** Goal of the exercise **
Reproduce the items, beginning at the line that has "Viewport: 720px width, 372px" and stopping after the line that has "[x=534, y=101]". Scale every coordinate in the answers by 0.4, round each to a whole number with halves going up, keep the requests unchanged, and leave out the pictures.

** Records to process **
....................

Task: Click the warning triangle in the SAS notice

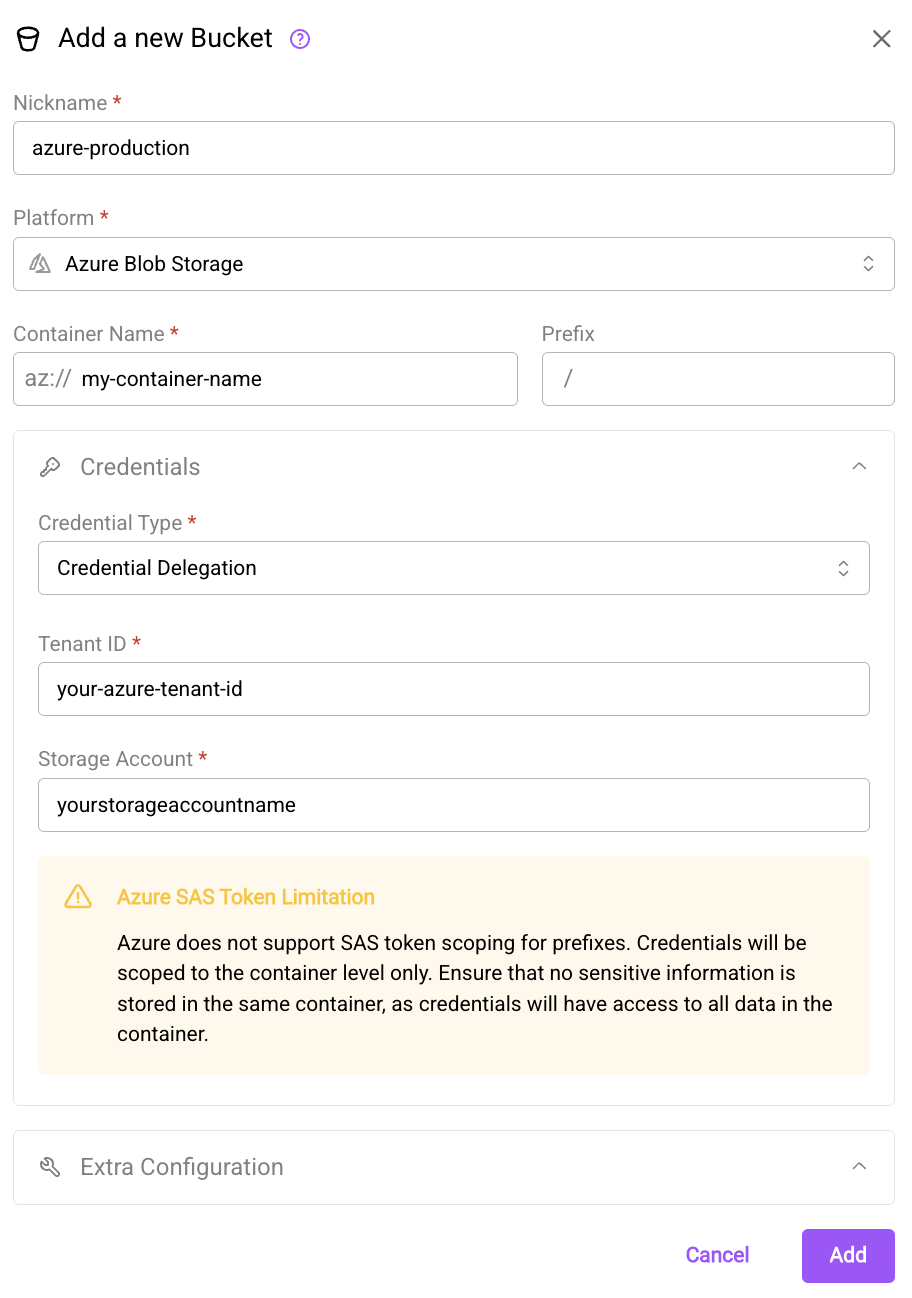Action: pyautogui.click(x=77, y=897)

....................

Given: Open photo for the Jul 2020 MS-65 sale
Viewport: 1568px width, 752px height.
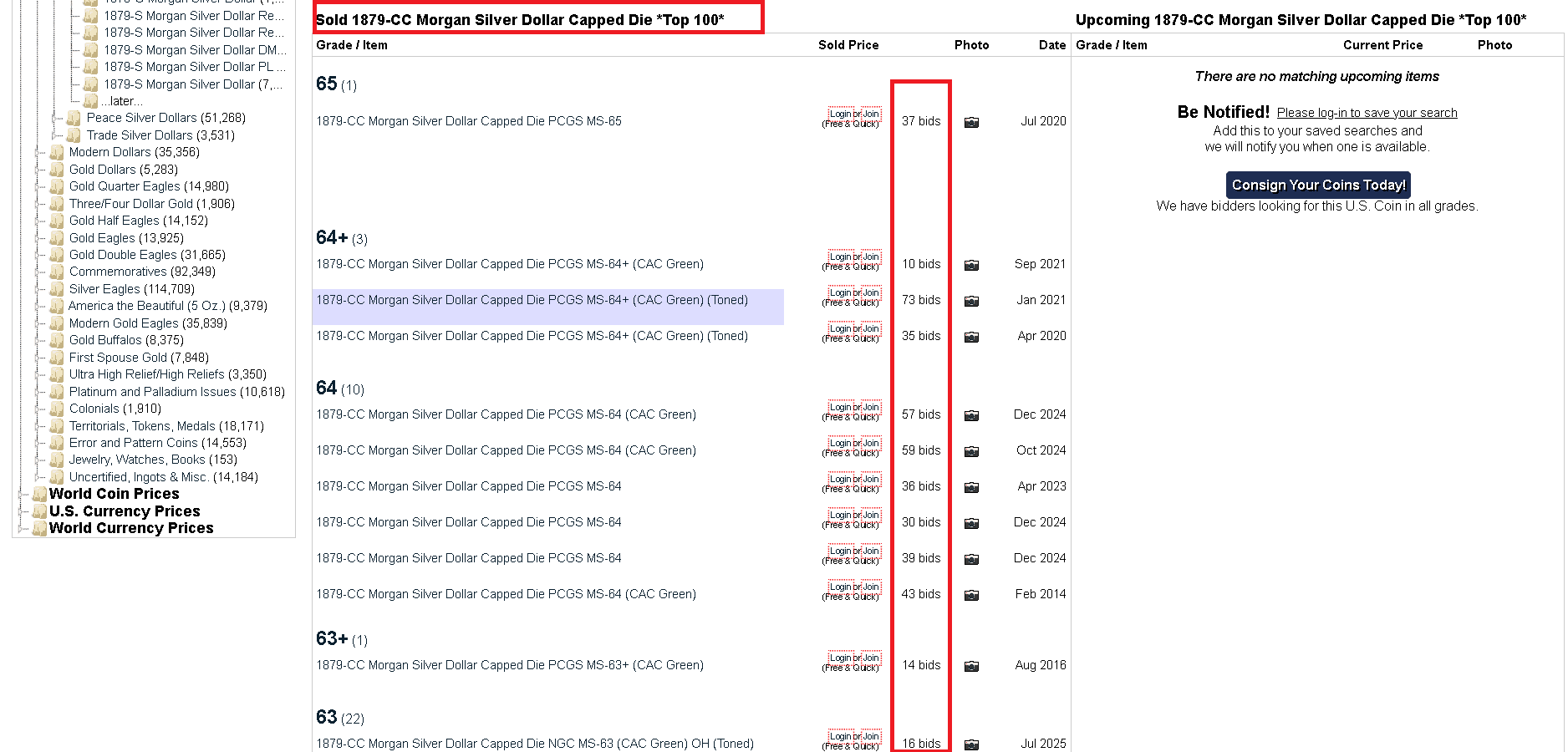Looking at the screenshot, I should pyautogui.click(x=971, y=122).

....................

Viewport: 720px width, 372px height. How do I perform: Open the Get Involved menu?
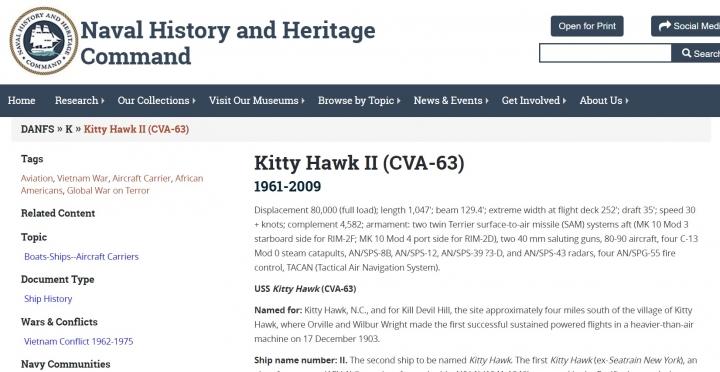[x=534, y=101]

....................

** Answer below **
Viewport: 720px width, 372px height. How do I perform: Open the Get Involved menu?
[x=214, y=40]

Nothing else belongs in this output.